IVF and Genetic screening: PGD/PGS is a process of screening fertilized eggs prior to reinsertion.  On day 5 after fertilization you can take 2 cells from each egg and sequence it for single gene diseases, skin color, eye color and hair color.  With time, more data will be available as genome sequencing gets cheaper and more features will be available to screen for: height, intelligence, etc.  Research indicates that between 50-80% of people's traits can be attributed to genetics, and all of those will eventually be screenable.  One side effect of such screening ability will be the reduction of sex for procreation - as compared to screening capabilities of IVF, procreation by sex is just rolling the dice with your child's future.
Creating stem cells out of adult cells: there is already first success in taking regular adult cells (such as blood cells) and converting them into stem cells, from which you can make any type of cell.  So it will eventually be possible to take 1000 blood cells, convert them into stem cells, and convert those into egg cells, which can be fertilized.  If today a doctor can withdraw ~10 eggs from a woman, this technique will allow increasing the number of fertilized eggs by two orders of magnitude, therefore allowing for much better screening and a higher range of options to chose from than is possible today.
CRISPR: while embrio selection will be more important for accelerated evolution than CRISPR, CRISPR, the technology that allows editing the human genome can still be used to edit non-viable embrios.  The first application on humans - fixing the anomaly that causes sickle cell disease - will be available in a few years.

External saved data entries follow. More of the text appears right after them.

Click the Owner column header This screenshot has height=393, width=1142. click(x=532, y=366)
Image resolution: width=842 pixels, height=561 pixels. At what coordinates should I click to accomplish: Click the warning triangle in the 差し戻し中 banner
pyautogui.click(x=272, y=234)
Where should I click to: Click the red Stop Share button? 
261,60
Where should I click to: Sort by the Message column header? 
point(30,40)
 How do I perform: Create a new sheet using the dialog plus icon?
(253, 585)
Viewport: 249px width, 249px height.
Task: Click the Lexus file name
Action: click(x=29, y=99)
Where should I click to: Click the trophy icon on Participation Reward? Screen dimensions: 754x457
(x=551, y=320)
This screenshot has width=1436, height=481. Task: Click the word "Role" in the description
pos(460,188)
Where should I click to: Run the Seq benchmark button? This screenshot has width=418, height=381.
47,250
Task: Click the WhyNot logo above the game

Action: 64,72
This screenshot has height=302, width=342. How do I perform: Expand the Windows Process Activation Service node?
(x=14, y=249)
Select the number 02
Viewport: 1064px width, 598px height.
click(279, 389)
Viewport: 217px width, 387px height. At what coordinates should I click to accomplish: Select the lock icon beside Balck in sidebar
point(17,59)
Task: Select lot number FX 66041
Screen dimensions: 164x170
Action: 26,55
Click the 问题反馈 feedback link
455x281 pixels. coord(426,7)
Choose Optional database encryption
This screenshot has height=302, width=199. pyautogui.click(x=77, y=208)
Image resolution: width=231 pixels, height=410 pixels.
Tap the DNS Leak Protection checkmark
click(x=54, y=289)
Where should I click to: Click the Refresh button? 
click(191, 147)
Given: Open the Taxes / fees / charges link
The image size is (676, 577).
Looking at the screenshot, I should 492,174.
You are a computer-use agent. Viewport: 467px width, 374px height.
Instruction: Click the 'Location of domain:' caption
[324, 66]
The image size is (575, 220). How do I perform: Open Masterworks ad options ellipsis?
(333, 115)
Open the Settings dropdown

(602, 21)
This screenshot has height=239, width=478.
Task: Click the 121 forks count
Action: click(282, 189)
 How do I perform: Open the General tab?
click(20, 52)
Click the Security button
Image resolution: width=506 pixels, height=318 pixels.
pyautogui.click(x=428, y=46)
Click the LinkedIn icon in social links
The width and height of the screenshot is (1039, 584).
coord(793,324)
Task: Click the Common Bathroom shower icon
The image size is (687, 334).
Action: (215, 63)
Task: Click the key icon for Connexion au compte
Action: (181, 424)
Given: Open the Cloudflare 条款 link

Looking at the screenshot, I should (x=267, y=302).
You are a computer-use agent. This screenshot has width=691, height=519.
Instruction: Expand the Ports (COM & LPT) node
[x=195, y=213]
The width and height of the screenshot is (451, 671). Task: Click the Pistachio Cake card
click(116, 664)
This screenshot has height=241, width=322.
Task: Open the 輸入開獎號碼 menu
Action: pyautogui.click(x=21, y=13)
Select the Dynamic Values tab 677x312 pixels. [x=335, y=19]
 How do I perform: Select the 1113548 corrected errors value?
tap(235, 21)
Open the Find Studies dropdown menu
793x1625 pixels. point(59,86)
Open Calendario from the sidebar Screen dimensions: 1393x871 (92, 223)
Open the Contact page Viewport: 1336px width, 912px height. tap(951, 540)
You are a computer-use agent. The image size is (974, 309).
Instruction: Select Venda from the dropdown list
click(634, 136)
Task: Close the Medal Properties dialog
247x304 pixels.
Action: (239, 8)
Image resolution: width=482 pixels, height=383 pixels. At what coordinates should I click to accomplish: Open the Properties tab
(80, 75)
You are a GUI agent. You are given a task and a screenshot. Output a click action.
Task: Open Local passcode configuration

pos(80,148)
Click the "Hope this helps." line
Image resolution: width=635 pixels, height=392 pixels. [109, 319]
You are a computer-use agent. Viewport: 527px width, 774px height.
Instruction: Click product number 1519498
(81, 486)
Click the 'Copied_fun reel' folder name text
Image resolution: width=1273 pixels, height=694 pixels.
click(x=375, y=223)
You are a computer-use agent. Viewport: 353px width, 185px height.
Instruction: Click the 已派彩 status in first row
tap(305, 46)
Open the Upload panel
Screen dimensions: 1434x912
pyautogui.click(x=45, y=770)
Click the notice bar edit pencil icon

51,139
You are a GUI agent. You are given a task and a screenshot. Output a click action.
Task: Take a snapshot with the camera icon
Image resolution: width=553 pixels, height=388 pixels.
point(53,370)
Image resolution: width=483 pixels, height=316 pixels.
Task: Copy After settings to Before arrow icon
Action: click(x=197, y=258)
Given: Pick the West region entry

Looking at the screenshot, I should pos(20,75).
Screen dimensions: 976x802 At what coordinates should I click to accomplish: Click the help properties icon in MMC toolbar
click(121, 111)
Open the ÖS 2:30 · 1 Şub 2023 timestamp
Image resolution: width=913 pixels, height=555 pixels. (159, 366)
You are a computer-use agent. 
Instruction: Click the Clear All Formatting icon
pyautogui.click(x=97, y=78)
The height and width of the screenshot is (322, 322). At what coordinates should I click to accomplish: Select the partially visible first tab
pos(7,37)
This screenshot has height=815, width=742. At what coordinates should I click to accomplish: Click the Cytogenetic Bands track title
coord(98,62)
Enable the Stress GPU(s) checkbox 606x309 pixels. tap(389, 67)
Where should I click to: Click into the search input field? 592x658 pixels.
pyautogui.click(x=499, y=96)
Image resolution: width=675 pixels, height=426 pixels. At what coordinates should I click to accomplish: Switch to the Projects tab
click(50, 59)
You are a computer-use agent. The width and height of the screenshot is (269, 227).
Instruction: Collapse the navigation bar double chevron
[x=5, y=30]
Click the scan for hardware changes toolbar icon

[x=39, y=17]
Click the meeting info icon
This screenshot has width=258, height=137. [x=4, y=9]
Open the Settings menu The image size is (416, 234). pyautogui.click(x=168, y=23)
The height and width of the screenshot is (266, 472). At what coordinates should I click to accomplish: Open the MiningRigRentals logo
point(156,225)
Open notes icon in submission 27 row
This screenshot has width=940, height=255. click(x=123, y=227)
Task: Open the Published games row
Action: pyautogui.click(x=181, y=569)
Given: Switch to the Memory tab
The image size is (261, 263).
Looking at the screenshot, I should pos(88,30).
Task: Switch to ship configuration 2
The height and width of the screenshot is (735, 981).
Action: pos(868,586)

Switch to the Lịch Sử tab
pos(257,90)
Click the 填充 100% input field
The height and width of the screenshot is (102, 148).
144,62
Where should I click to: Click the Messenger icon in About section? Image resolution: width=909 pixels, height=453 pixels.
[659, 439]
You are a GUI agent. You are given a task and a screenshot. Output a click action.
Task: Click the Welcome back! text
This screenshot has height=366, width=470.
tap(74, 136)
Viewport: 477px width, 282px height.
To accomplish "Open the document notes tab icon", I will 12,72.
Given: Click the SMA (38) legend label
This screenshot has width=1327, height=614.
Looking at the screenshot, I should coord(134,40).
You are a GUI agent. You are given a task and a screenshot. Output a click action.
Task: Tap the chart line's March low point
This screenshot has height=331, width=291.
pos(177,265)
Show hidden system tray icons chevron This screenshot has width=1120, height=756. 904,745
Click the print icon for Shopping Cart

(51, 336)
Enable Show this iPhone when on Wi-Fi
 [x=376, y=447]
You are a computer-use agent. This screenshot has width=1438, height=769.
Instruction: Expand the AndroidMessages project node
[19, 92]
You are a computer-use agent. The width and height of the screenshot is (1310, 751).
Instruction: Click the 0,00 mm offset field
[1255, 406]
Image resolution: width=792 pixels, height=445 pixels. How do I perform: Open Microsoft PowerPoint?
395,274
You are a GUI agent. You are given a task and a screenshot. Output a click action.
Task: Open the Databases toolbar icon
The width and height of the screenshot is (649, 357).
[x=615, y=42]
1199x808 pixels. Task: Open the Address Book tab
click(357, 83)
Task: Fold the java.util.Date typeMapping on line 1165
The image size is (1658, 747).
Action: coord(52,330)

Beyond enhancements in procreation, there will be a strong medical impact to genetic sequencing: the foundation for medical treatment will be your personal sequenced genome.

Once the door is opened to these types of capabilities, additional pressures will come in to play, such as cultural pressures and competitive pressures between countries.  Some cultures are more open to these types of changes than others - Chinese culture, for example.  There will also be financial impact - insurance companies will want to eliminate diseases that cost them a lot of money to treat, so they will apply their own pressure in this field.
Ethics problems will also appear, as the science in this topic moves exponentially fast, while regulation moves very slowly.  In addition, on the popular level, people don't understand genetic manipulation and are inherently fearful of it.  For example, genetically modified crops, which were designed to bring substantial value to people, received a very negative reaction against them, primarily based on fear (as per the lecturer).
Another concern as we advance in research of genetic features is the possible making of bad inferences or links between genetic data and traits or race.

Will we be creating two classes of citizens - those who can afford and have access to these types of biological enhancements, and those who don't (such as displayed in the movie Gattica)?  Possibly, but that's not something that's different than today - even today we have people who have access to better resources than others, without genetic enhancements; so whatever we do to address current inequality can be used to address that as well.

What is the impact on life expectancy?  There's no inevitability to a particular lifespan; it should be hackable as well.  The lecturer posits that the first person to live to be 150 is already alive today.